**Exercise requirements**
1. Answer these questions from the Lucky Carson text:
(a) Who directed the film?
(b) What name does John Peters take on in the United States?
(c) What market does Carson corner on Wall Street?
2. Repeat the part of the Lucky Carson text between "Lucky Carson is" and "the lead roles.", inclusive.
3. List every actor the Lucky Carson text names in the lead roles.

Lucky Carson is a 1921 American silent drama film directed by Wilfrid North. It features Earle Williams, Earl Schenck, Betty Ross Clarke, Gertrude Astor, Collette Forbes, James Butler, and Loyal Underwood in the lead roles.

Plot
As described in a film magazine, down and out John Peters (Williams) is about to jump into the Thames River, having lost a fortune he made at the race track. He changes his mind, however, and in an altercation with Rudolph Kluck (Schenck) strikes that gentleman down, loads him into a passing cab, and changes clothes with him. With the money he found on Kluck, he goes to the United States, taking on the name David Carson, and while passing through Madison Square accosts an out of work jockey sitting on a bench. The latter gives him a tip on the races and they become fast friends. Carson also plunges into Wall Street and corners the market in cotton. He saves Doris Bancroft (Clarke) from drowning and falls in love with her. Kluck again crosses his path and Carson gives him some tips on the stock market to atone for robbing him in London. Kluck has an affair with Russian writer Madame Marinoff (Astor) and asks Carson to shield him and secure a packet of letters that the Russian holds. Doris misinterprets Carson's interest in the Russian, but there is a happy ending when she learns the truth.

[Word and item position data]
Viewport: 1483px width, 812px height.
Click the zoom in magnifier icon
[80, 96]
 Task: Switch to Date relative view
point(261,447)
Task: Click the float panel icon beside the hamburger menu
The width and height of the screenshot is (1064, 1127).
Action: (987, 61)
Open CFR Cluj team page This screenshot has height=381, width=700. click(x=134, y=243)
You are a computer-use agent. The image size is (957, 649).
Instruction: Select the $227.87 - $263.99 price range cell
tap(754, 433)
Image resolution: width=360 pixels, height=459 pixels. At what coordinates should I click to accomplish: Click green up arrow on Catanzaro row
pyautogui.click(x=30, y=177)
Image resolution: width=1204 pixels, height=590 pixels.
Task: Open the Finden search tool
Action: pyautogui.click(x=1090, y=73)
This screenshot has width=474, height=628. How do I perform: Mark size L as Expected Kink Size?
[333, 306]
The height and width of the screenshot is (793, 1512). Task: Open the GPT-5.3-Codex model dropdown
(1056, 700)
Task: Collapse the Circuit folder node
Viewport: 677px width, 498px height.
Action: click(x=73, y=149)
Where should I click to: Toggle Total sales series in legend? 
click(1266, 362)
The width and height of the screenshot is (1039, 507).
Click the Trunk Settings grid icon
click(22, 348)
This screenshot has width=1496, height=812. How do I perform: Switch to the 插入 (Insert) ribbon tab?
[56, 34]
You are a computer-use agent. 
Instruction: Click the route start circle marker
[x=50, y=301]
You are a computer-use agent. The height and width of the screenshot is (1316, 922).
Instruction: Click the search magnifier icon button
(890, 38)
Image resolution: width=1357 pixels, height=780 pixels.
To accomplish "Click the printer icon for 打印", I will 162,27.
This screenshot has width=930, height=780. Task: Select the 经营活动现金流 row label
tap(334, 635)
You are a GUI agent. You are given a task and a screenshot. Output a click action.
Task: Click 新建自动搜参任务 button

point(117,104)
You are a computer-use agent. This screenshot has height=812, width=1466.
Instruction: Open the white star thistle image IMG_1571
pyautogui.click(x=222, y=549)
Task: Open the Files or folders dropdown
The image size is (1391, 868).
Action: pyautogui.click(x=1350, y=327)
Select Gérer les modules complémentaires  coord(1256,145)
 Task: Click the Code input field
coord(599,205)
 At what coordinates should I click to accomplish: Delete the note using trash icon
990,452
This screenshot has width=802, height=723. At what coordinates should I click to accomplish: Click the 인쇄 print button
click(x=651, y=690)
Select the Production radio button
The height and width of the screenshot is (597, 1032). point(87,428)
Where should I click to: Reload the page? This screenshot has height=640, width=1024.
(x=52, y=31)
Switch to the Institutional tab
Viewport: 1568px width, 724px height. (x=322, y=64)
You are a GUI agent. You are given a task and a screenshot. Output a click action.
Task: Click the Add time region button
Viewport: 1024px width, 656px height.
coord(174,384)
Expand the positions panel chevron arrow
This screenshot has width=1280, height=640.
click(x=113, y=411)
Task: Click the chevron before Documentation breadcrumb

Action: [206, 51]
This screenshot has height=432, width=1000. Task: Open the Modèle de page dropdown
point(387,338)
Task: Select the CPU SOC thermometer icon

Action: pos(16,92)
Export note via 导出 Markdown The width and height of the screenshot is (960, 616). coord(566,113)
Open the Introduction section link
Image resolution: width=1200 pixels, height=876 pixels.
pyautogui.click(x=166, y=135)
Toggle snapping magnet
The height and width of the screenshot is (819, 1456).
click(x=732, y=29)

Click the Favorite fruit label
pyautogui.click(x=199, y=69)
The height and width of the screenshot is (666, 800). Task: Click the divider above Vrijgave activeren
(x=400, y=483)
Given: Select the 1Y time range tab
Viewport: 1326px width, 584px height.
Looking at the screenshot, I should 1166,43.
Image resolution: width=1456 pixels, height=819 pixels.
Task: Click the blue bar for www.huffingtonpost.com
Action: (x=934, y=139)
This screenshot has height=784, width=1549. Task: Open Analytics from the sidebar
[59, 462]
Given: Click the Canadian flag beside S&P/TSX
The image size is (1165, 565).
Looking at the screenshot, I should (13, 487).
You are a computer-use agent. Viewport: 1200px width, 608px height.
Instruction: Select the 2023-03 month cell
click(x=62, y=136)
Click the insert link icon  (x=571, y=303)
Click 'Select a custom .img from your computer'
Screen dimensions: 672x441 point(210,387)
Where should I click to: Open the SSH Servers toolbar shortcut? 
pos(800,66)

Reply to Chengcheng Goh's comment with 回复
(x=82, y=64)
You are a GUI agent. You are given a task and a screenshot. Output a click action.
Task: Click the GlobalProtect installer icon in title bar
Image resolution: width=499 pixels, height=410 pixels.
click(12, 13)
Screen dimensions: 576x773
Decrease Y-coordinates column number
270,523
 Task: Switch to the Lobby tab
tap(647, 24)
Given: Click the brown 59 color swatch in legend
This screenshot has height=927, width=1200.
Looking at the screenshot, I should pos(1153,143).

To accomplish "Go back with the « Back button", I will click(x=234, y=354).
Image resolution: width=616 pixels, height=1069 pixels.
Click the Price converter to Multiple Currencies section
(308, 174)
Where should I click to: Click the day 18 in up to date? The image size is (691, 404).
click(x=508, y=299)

**Solution list**
1.
(a) Wilfrid North
(b) David Carson
(c) Cotton

2.
Lucky Carson is a 1921 American silent drama film directed by Wilfrid North. It features Earle Williams, Earl Schenck, Betty Ross Clarke, Gertrude Astor, Collette Forbes, James Butler, and Loyal Underwood in the lead roles.

3. Earle Williams, Earl Schenck, Betty Ross Clarke, Gertrude Astor, Collette Forbes, James Butler, Loyal Underwood